Consider this: in a market where success hinges on getting as many players to install a game as possible, Unity is opting not for a share of the revenue pie, as other providers do, but rather a fee per game installation. Even if this fee is nominal, it will substantially impact the profit margins of free-to-play games, as developers and publishers must now bear the cost of installations that don't translate into revenue. Unity's pledge not to charge for re-installations, demos, or other specialized downloads provides little solace, especially given the uncertainty regarding how Unity plans to track this while maintaining privacy compliance.
As if this attack on the core business of many developers were not bad enough, downloads made before the introduction of the fee will be included in the calculation. And companies that use certain other Unity products for marketing will be given discounts or be able to charge fees.

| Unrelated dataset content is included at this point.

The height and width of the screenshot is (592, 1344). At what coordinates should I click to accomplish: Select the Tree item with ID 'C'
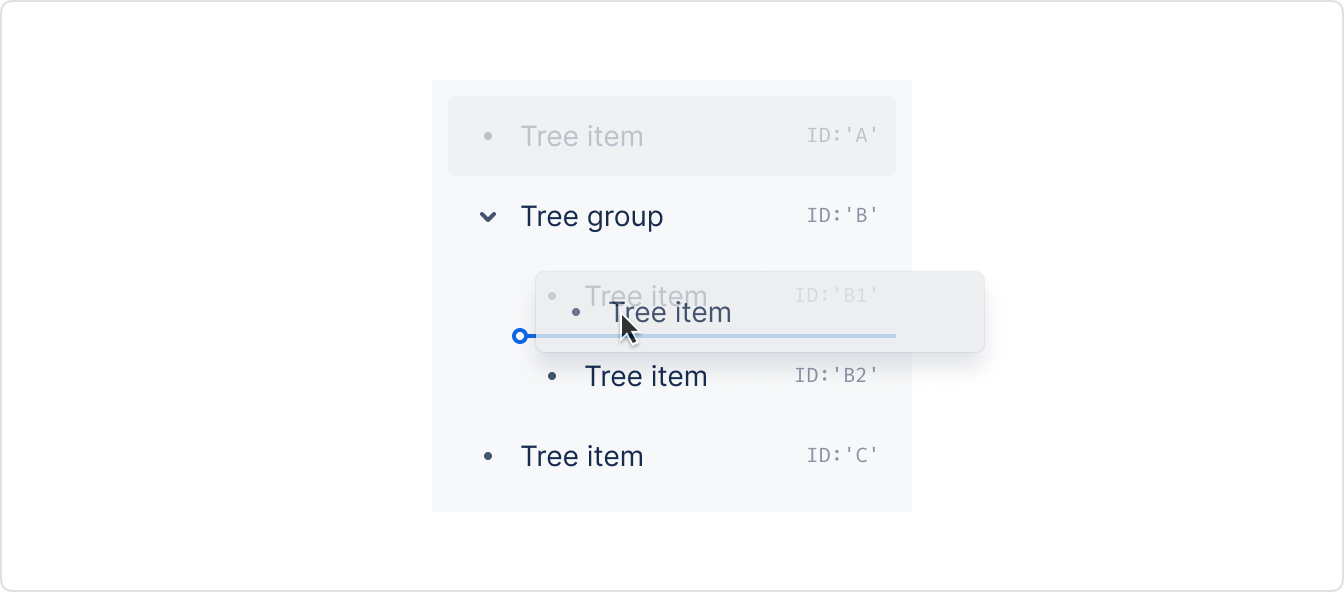click(672, 456)
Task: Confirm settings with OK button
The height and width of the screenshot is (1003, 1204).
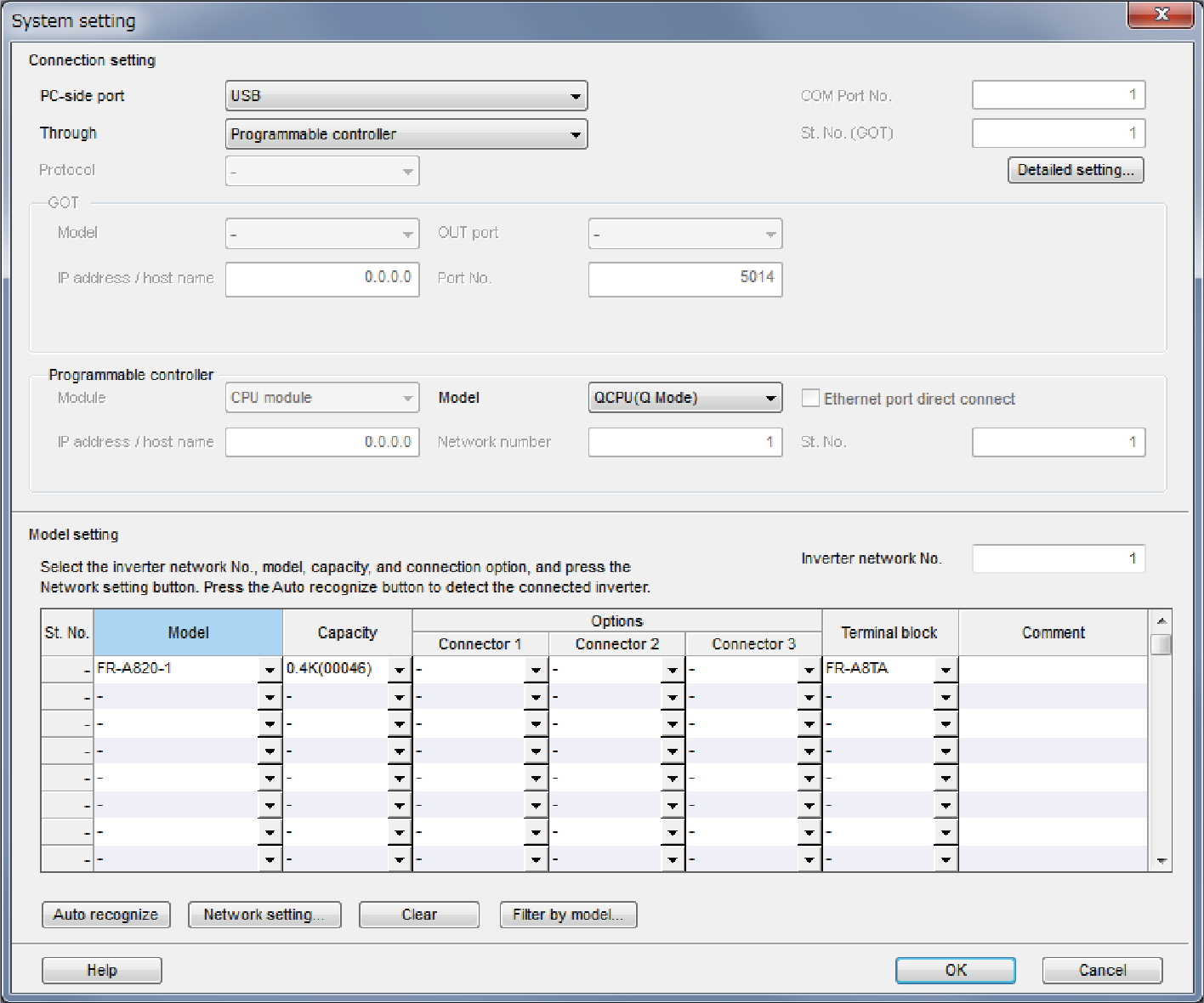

The concerns expressed by the European Game Developers Federation (EGDF) regarding competition within the game engine sector are entirely justified, particularly given that this move follows Unity's merger with a monetization solutions provider that is now clearly linked to the engine business. This is indeed disheartening and runs counter to the values upon which Unity was originally founded by David Helgason, Nicholas Francis, and Joachim Ante. However, it is also a predictable outcome of the company's shift toward investor-oriented leadership under John Riccitiello, culminating in its IPO and, finally, of the merger with ironSource.
In all honesty, Unity's recent decisions, alongside other developments in the gaming industry, could be condensed into a book titled "Capitalism Over Idealism: When Profit Trumps Values." Especially in the fast-paced gaming sector, it should have been clear to everyone that nothing lasts forever.
But in the case of Unity, that is no longer the case. The trust is gone. Even if Riccitiello is sacked and Unity takes back the fee - neither of which will happen - larger companies may once again contemplate developing their own engines. Meanwhile, independent developers and students, often centered around Unity for educational purposes, will need to explore alternative options. Ultimately, we can only hope that the industry at large will only have to pay for their naive faith in Unity with a black eye and not with their existence.